My numbers are better than your numbers
Statistics can be (and usually are) used to support both sides of any argument, and both sides of this argument have a number of valid points, or so it seems on the surface. However, when two sets of statistics clash, one must decide whose data to trust. In the case of exactly how many of the so-far delivered class-8 NG-powered trucks are featuring LNG, Clean Energy's detractors put the number at below 20%. Littlefair pegs the number at closer to 40%.

Additionally, he pointed out that Cummins' and Westport Innovations' joint CWI ISX12 G 400hp engine -- key to trucking -- didn't start production until August of 2013. Considering that it can take up to four months for these engines to make it from the factory to the end user, we are essentially still in the first few months of trucks actually hitting the road. Here are a couple of key statistics from the call:

  • Of the 1,442 trucks delivered (of 2,500 total ordered) with ISX12G in 2013, 42% were LNG. 
  • Clean Energy's data from customers, OEMs, and dealers indicates 3,500 deliveries already scheduled for 2014, with 57% of these configured for LNG.
  • According to Littlefair, they have submitted 1,100 trucks for financing with General Electric (GE 1.25%) subsidiary GE Capital, 50% of which are configured for LNG.
  • Clean Energy is still projecting "10,000, perhaps a bit more" heavy-duty LNG or CNG truck orders for 2014, according to Littlefair, or about 5% of total class-8 truck sales. 

There's more to the cost than just the price of fuel
The key sticking point that detractors of LNG have used is that it's more expensive than CNG, and that for most truckers and shippers this additional cost just didn't add up, even with the limitations in range, etc.

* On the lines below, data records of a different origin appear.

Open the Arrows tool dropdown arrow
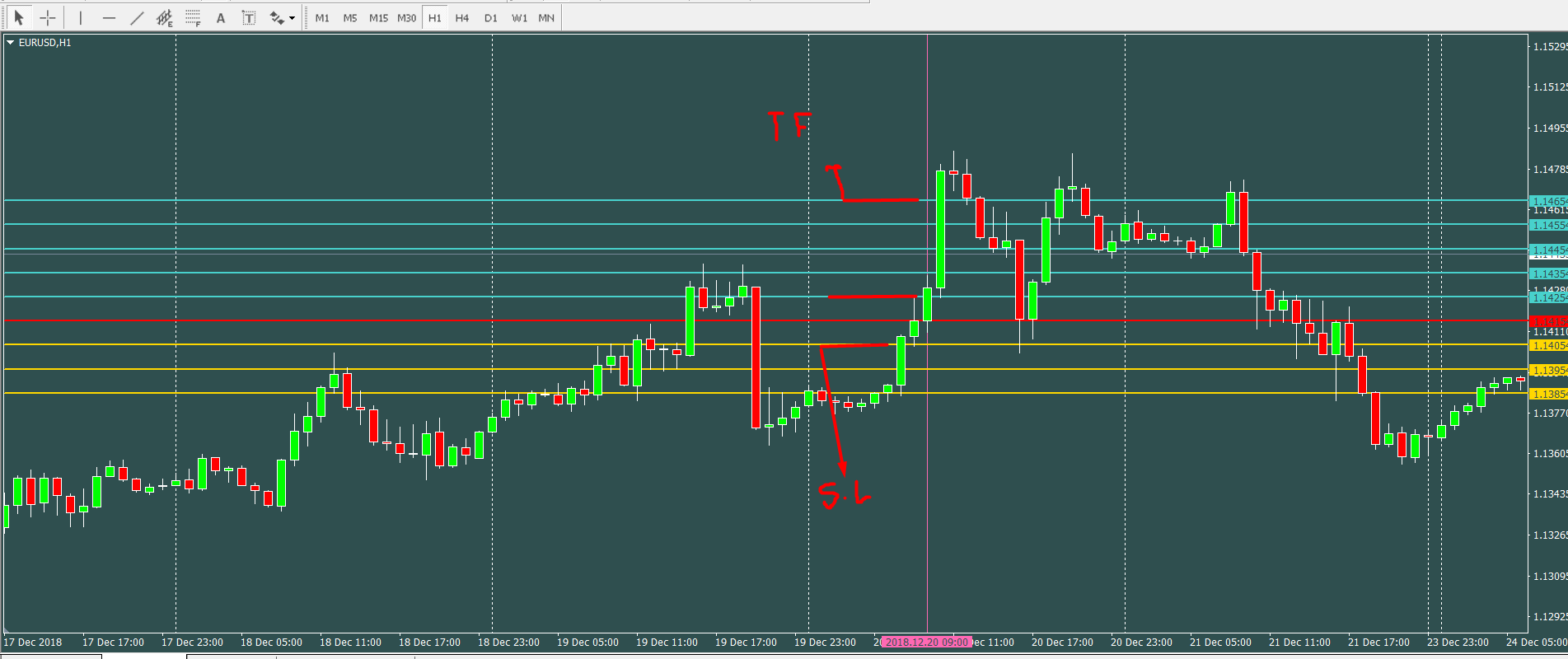This screenshot has width=1568, height=659. [x=293, y=18]
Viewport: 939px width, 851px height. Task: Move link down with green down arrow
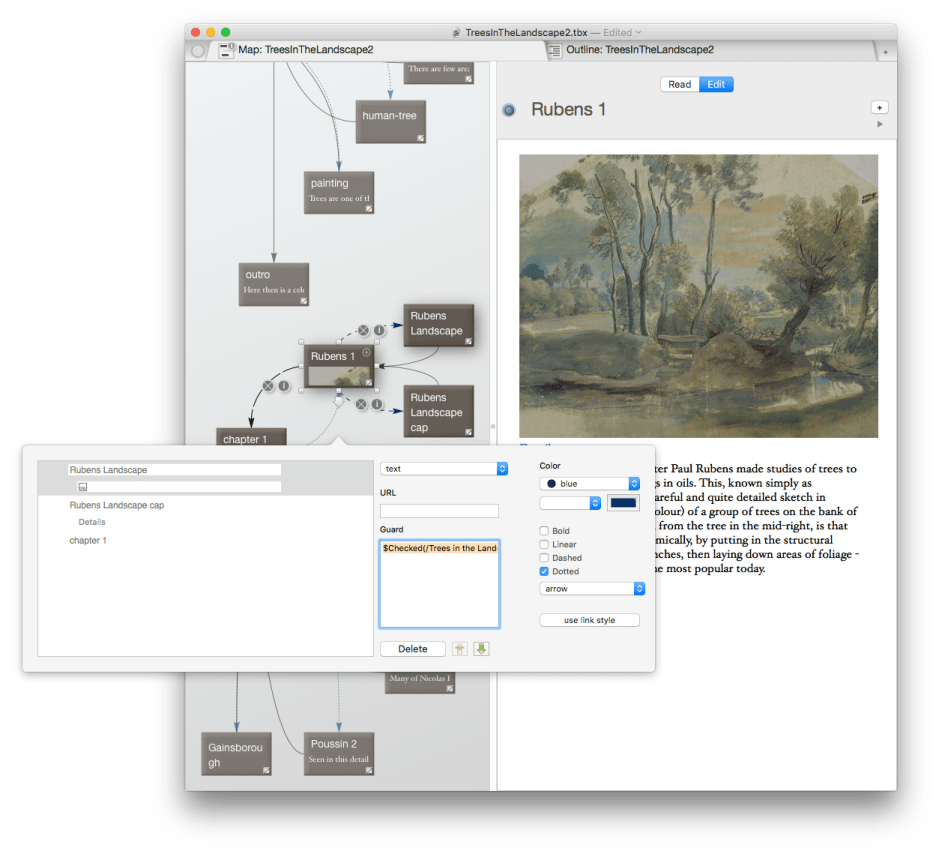click(481, 649)
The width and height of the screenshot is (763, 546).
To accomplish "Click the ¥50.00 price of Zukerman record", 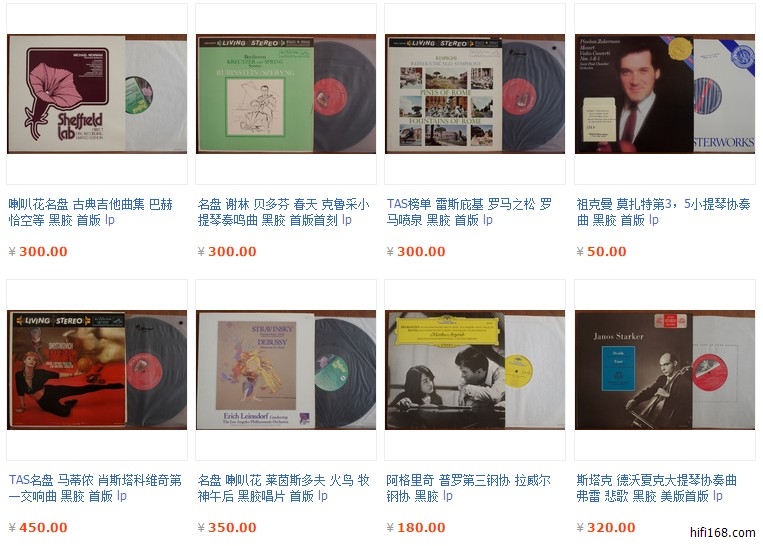I will point(601,252).
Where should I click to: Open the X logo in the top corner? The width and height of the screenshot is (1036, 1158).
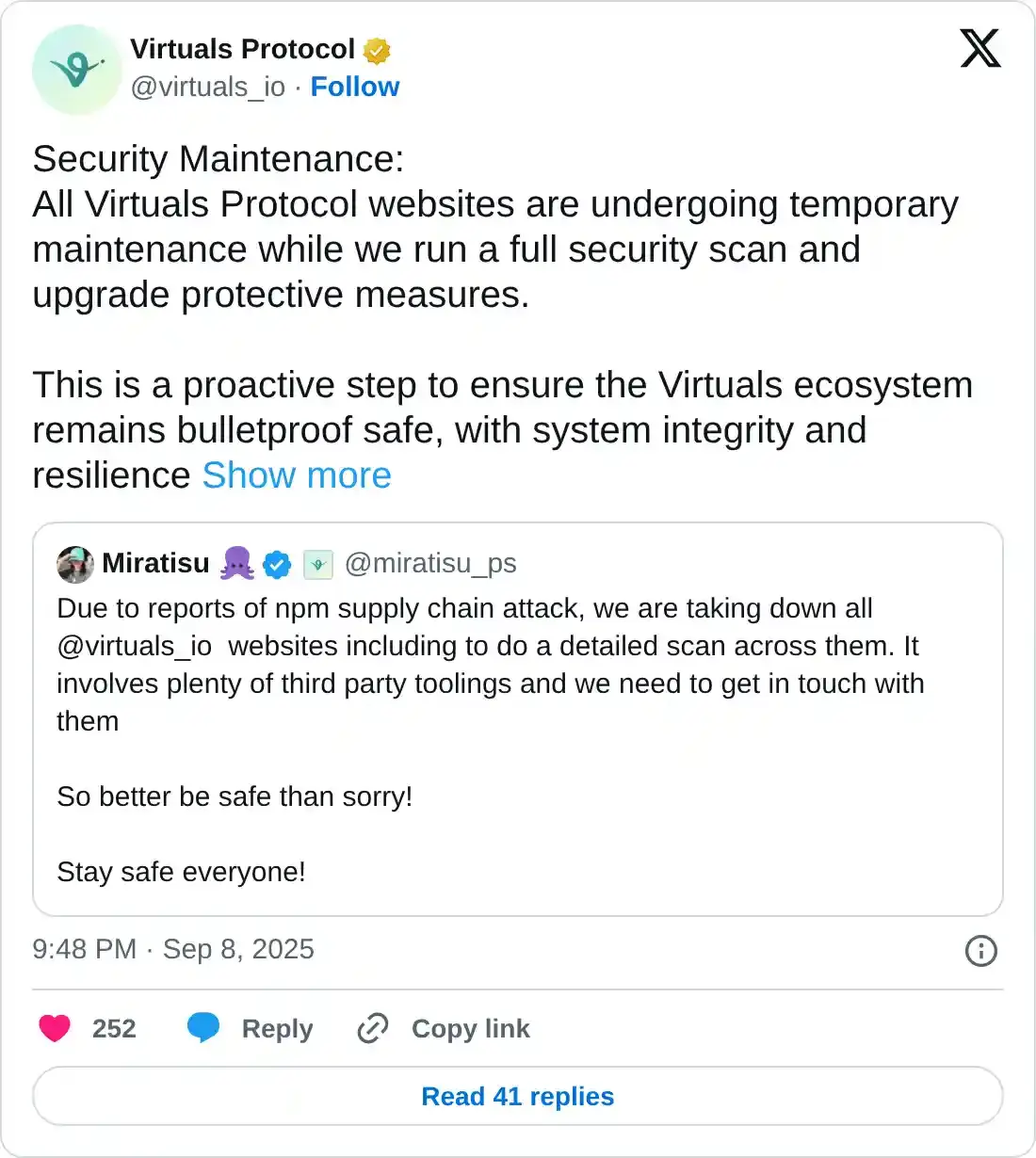(979, 49)
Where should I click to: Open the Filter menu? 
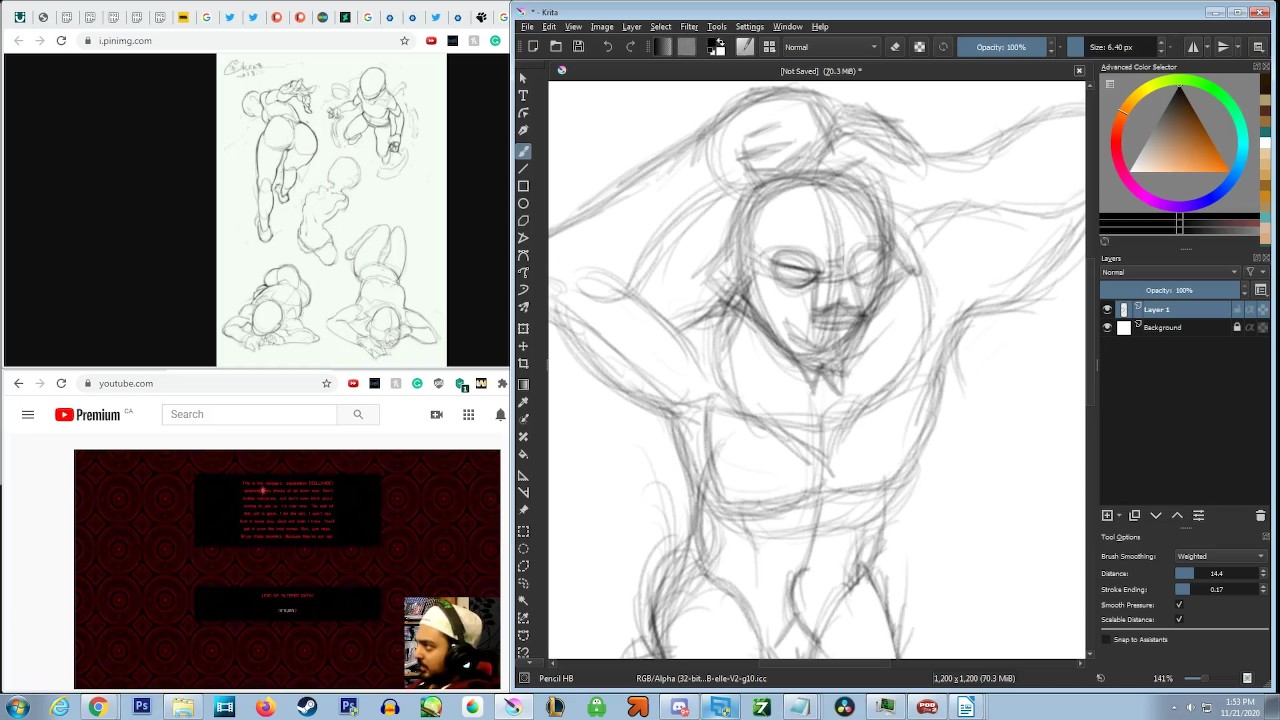689,27
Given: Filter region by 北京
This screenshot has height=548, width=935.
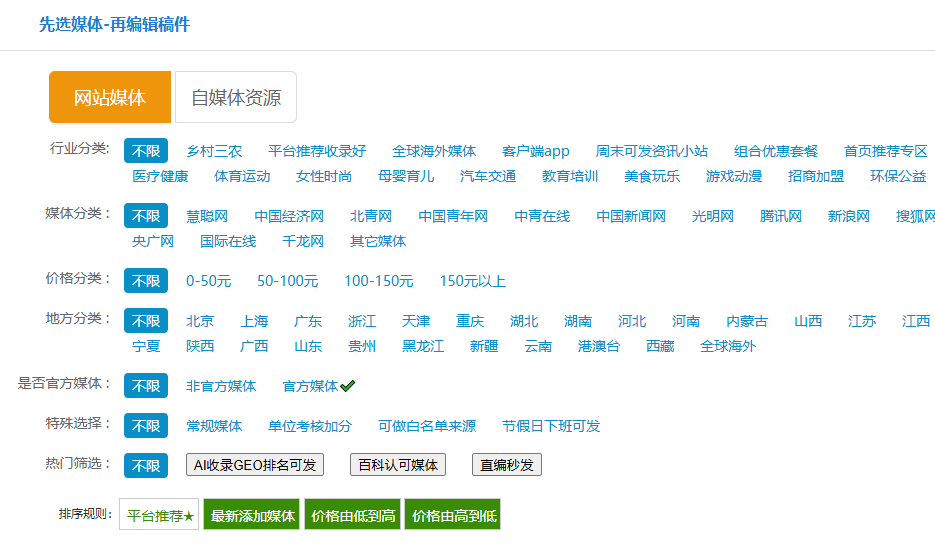Looking at the screenshot, I should [x=200, y=321].
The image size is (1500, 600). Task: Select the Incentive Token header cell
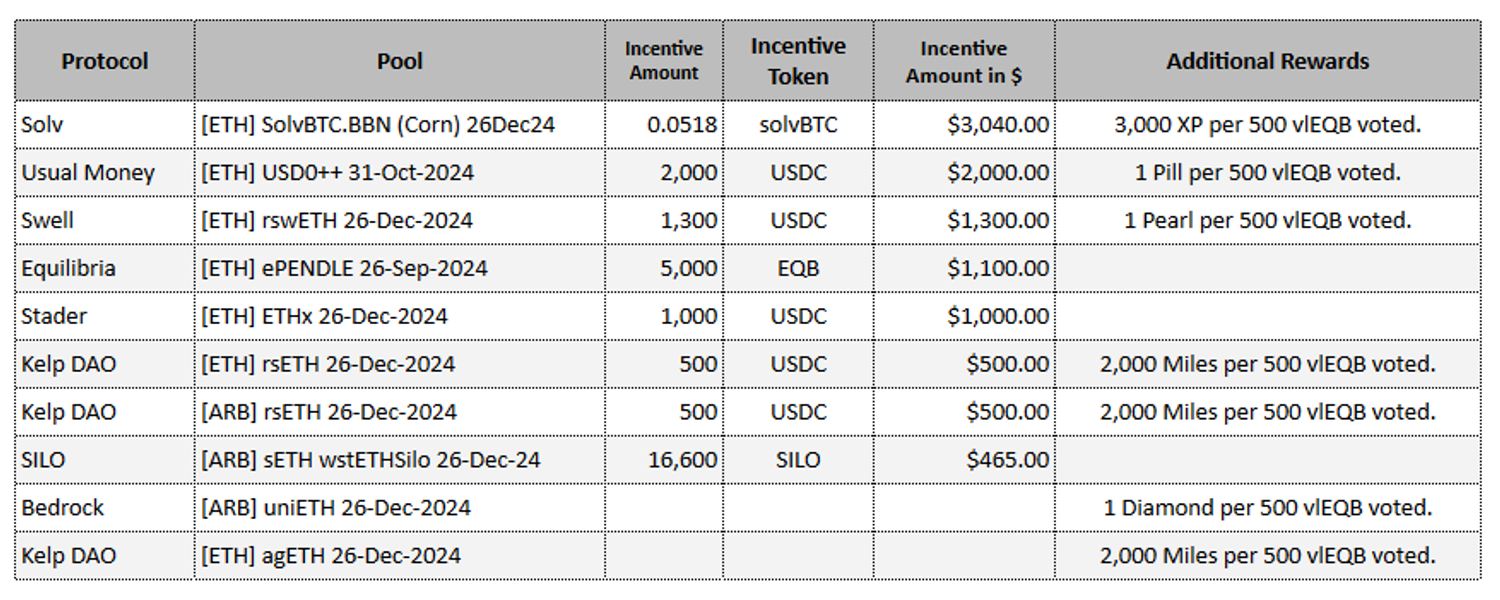pos(798,61)
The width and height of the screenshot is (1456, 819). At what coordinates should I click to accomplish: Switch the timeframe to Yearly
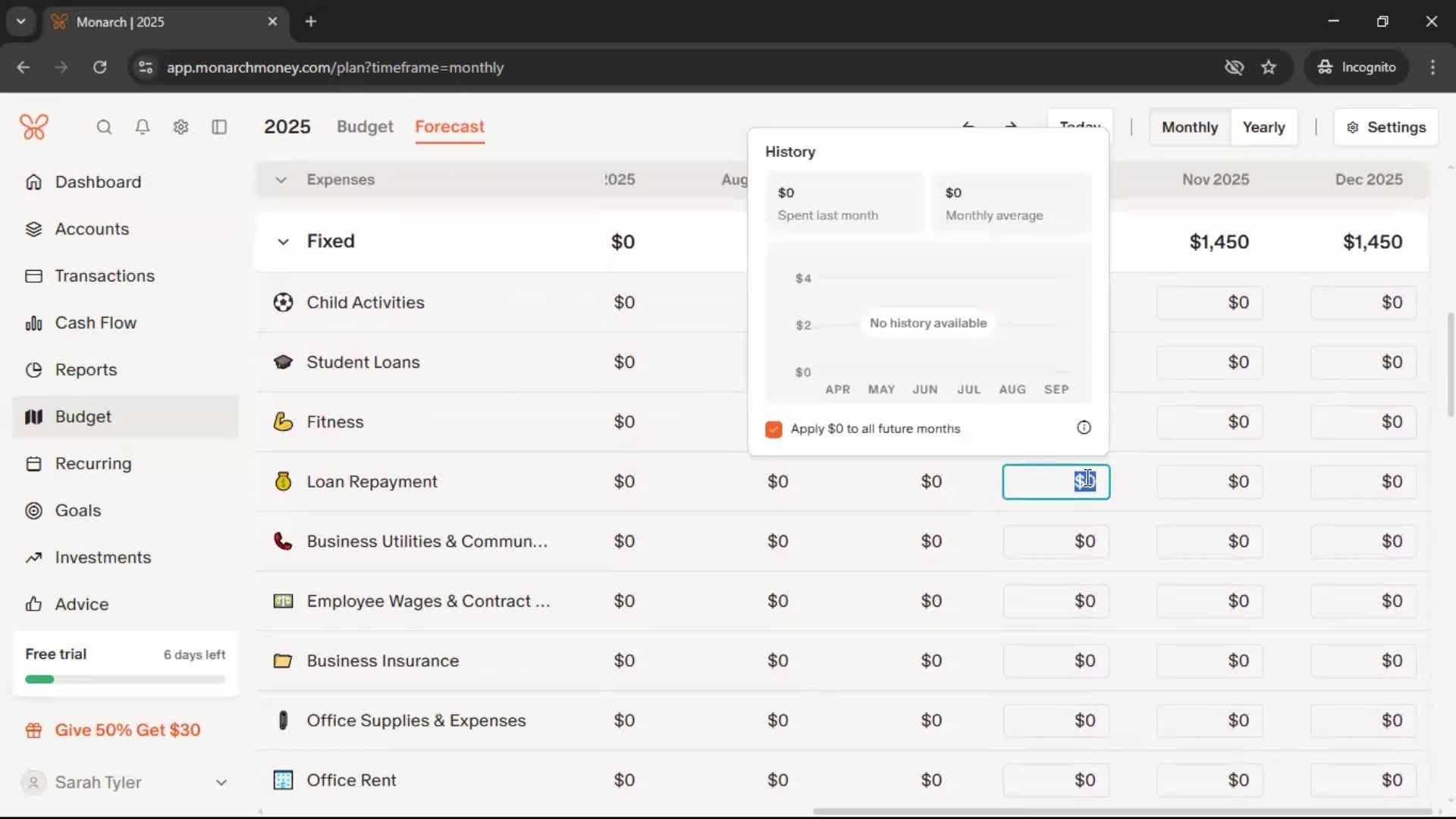pos(1263,127)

However, Littlefair pointed out that there's a lot more to factor in than just the price at the pump. 

On the call, Littlefair gave one simple, and common, example: Due to the additional weight -- easily another 2,000 pounds for the CNG tanks -- trucks hauling heavy loads could potentially need to make 100 extra trips every single year just to move the same amount of cargo. That's essentially 100 free loads. The labor and lost time alone would add about 40 cents per gallon to the "at the pump" cost of CNG, not even considering the lost business for those 100 "free" trips.

Most importantly, and Littlefair stressed this on the call, it's about making sure that the right fuel is used for the specific application, and whether it's LNG or CNG doesn't matter to Clean Energy Fuels. 

Partnerships still important
GE Capital and GE Oil and Gas are both key partners for the company going forward. Clean Energy has more than 1,100 trucks in the application process with GE Capital for financing, and a large percentage of these are smaller and mid-sized fleet owners and trucking companies. With GE set to IPO 20% of the consumer finance division of GE Capital this year, the company could use part of the proceeds to expand financing within the transportation sector, a boon for both the trucking industry and Clean Energy. 

Clean Energy has acquired 54 of GE's "CNG in a Box" systems from Chesapeake Energy. The plan is to use this product to support the ready-mix cement truck market, and if this deployment goes well, GE and Clean Energy could find further ways to partner, on top of the planned deployment of LNG plants over the next several years. 

The Mansfield Oil partnership sometimes gets overlooked as well. Mansfield is the largest private oil services company in the U.S. and serves several billion gallons of fuel "behind the gate." Clean Energy will be supplying natural gas to these customers as they add CNG and LNG to their fleets. 

Final thoughts: Consider the source
Clean Energy's management has given us a lot of new information, and much of it counters the argument that LNG will have a minor role to play in heavy-duty transportation. Additionally, the company is heavily investing in both forms of natural gas, and its core business is still CNG. It's worth considering that those who have argued that LNG is a losing bet have published anonymously, and have financial incentive to push the share price lower. 

If you are a shareholder (as I am, though it makes up only 2% of my portfolio) or are considering buying shares, take a hard look at the sources: Are you willing to trust anonymous authors with a clear motivation for a price drop, or transparent and accountable sources like a co-founder with more than $5 million invested in the stock? That's up to you.